It turns out the 2019 MLB season will look pretty much the same as the 2018 MLB season.
There were discussions between Major League Baseball and the MLB Players Association about implementing a universal designated hitter, among other rule changes, as early as this upcoming season.
But Commissioner Rob Manfred said Friday that those rules are too complex to be put into place for 2019, and instead the focus will be on improving pace-of-play this upcoming season.
“I think some of these items need to be part of broader discussions that certainly will continue after Opening Day, and I hope we can focus on some of the issues that need to get resolved quickly in the interim,” Manfred said Friday after the owners meetings in Orlando, Florida, according to MLB.com. “We’ll see how talks go on that.”
After MLB made proposals on several rules changes, the players union responded Feb. 1 with its own proposals, which included using the DH in NL games as well.
The union also proposed an anti-tanking rule that would reward or penalize teams in the draft based on their regular-season records.

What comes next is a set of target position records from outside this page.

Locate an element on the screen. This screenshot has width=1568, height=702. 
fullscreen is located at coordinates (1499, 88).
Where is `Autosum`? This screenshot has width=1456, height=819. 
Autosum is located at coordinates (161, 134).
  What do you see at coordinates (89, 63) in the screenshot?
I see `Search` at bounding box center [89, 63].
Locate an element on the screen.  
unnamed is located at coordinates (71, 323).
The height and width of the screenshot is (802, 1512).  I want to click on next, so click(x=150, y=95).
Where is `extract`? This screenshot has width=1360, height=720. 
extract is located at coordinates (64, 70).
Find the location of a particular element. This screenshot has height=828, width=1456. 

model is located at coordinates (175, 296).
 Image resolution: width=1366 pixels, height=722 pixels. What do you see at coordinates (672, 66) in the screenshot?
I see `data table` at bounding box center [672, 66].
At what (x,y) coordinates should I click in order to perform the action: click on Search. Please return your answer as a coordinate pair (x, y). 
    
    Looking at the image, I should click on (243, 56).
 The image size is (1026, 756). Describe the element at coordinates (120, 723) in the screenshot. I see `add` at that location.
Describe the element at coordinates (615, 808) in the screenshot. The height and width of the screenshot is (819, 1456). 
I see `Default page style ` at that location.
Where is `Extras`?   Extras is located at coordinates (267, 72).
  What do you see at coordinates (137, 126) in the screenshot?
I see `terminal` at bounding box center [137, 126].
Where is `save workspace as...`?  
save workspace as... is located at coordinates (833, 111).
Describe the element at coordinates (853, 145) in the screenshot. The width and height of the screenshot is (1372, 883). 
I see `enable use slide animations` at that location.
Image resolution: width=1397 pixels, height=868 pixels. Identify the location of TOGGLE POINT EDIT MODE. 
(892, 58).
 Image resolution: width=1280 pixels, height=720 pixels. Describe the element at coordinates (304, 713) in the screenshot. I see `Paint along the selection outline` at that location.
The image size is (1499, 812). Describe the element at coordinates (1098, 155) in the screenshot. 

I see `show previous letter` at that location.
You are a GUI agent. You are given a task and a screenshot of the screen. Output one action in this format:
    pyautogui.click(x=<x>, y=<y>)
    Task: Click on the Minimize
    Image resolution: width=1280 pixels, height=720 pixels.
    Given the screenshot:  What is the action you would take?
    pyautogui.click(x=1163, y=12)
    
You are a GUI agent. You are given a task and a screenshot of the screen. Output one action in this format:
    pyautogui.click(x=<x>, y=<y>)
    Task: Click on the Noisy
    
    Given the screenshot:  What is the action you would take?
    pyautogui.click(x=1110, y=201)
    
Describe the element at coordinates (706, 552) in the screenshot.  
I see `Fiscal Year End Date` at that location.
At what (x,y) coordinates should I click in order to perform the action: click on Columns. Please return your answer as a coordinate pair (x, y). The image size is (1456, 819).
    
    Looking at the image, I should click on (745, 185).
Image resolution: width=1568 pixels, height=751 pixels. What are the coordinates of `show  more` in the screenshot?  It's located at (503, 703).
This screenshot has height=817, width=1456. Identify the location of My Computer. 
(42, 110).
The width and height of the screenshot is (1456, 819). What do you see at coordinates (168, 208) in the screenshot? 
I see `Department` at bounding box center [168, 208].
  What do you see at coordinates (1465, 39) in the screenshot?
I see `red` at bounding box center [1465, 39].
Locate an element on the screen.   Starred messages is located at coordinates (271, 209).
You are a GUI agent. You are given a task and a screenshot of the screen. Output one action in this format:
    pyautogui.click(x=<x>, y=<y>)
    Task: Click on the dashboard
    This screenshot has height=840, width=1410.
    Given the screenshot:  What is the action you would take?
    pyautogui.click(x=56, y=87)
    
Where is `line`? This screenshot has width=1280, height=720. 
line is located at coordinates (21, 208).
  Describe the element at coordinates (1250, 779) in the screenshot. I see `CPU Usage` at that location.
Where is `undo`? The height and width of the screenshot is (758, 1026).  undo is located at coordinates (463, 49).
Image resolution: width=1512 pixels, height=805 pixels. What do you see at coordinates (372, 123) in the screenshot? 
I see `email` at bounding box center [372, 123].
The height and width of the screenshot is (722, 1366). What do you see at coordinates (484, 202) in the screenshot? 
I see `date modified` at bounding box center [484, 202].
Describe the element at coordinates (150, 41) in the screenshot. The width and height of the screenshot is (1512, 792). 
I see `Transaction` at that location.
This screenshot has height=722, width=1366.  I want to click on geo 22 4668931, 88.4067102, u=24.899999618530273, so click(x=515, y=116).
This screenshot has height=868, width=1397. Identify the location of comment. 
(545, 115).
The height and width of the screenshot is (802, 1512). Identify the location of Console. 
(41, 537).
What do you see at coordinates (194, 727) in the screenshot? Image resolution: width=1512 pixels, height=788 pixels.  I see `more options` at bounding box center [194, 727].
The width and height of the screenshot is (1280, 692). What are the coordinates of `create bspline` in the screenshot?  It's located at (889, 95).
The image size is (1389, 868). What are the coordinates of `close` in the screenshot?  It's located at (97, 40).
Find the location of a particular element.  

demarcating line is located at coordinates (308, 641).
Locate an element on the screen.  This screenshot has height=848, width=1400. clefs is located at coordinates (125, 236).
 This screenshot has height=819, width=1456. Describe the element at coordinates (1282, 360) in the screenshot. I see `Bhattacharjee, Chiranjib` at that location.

Even if no agreement was reached between MLB and the union on rule changes, Manfred has the power to implement the rules — but that won’t be happening this year.
“Those are significant economic issues. They are different in kind than the type of playing-rule changes that we have out there,” Manfred said, according to The Associated Press. “I think that there are pieces of their response on the on-field proposal that were very encouraging. I think what needs to be sorted out is how closely the two agendas are tied, in other words, the on-field stuff and the economic stuff.”
In regards to the rules that could be implemented, Manfred was encouraged that the union responded to MLB’s proposal for a pitch clock and a three-batter minimum for relief pitchers.
The 20-second pitch clock has been used in college baseball and in the minors, but it received pushback from the Players Association when brought to the table last season.
The three-batter minimum rule would help avoid situations where specialists come in from the bullpen to face one or two batters before being replaced by another reliever.
Under this proposed rule, it would apply to both starters and relievers. The only time the rule would not apply is when pitchers come in to finish an inning or if they are injured while on the mound.
“Repeated pitching changes obviously take a lot of time,” Manfred said. “They affect the pace of the game. That’s one rationale. I think the idea of relievers having to go longer is appealing in terms of promoting the role of the starting pitcher, encouraging pitchers to pitch a little longer at the beginning of the game. You talk about player marketing.
“Historically, some of our biggest stars are starting pitchers, and you want to make sure those big stars are out there long enough that they are marketed, recognizable, all those good words.”
Also helping with pace of play is reducing the length and quantity of commercial breaks during games.
Manfred talked with Maury Brown of Forbes and said shortening breaks “continues to be something we’re looking at and could be in place by this season.”
MLB may also get creative with commercials and offer picture-in-picture ads while things like replay reviews are taking place.